*EXTRACT PROVIDED*
<<<<
The American in London – Part 3- When I see you again…

So, now we are here where I get to explain the person, that for the first 6 months being here was just exhausting and costly. But at the very end something good came that it didn’t come from a gift or from nothing extraordinary. It came from the heart…..

But before we get into this I have to rewind a bit I forgot one last thing in the last part, which I think I should have mention, because this came from the dark times as well. So durin the first couple of months being here that feeling of alone caught up to me to the point, I didn’t leave my room to even socialise with housemates. I just stayed in my room curled and ate sausage and bread in my, nothing more. It was a dark time I will admit, I would be lying if it wasn’t. Someone might be thinking that’s not a big deal, well to that someone remember when I got here, I had no one here , I didn’t know anyone. To be honest I was homesick already I missed my home back in Miami everything my cats and my family and friends, it wasn’t easy but then again no said it was gonna be easy. So now to regular schedule post.

So, I guess to say the least I was a bit nervous to making contact with her, because I didn’t really her know her that well and also I only here know her mutually by someone else back home. So, I guess the only thing I could say was “hi” and “how are you doing?”. So we are chatting in the mean time about something, anything really. I mean it was odd on both ends I mean we never met before. So we finally agree we should meet each other, I mean if your gonna have one friend in London you should make the attempt to meet correct. So we decided to meet one Friday evening, in the central along the river by Big Ben and we talked about each other because we didn’t know anything about each other just the mutual friend, as the night carried we continued to talk and such and then we separated our way. Then began the roller coaster. That same evening, she messaged me and told me that she missed the mutual person and the fact that he was someone ( *mind you I didn’t know they were something before hand)  so as we continued to talk, it lead her to come out and say…she was going to kill herself and she was dead serious. Naturally I managed to convince her not to do it.
>>>>
*GIVEN REQUEST 1*
Return, unchanged, the part of the records that opens with the line containing "Given: Click the" and closes with the line containing "Looking at the".

*THE RECORDS*
<<<<
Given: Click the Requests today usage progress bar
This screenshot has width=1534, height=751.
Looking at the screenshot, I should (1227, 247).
>>>>
<<<<
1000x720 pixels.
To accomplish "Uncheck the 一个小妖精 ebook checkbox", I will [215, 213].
>>>>
*GIVEN REQUEST 2*
In the blog post about being an American in London, what did the writer eat while staying alone in the room during the first couple of months?

*TASK OUTPUT 1*
Given: Click the Requests today usage progress bar
This screenshot has width=1534, height=751.
Looking at the screenshot, I should (1227, 247).

*TASK OUTPUT 2*
Sausage and bread.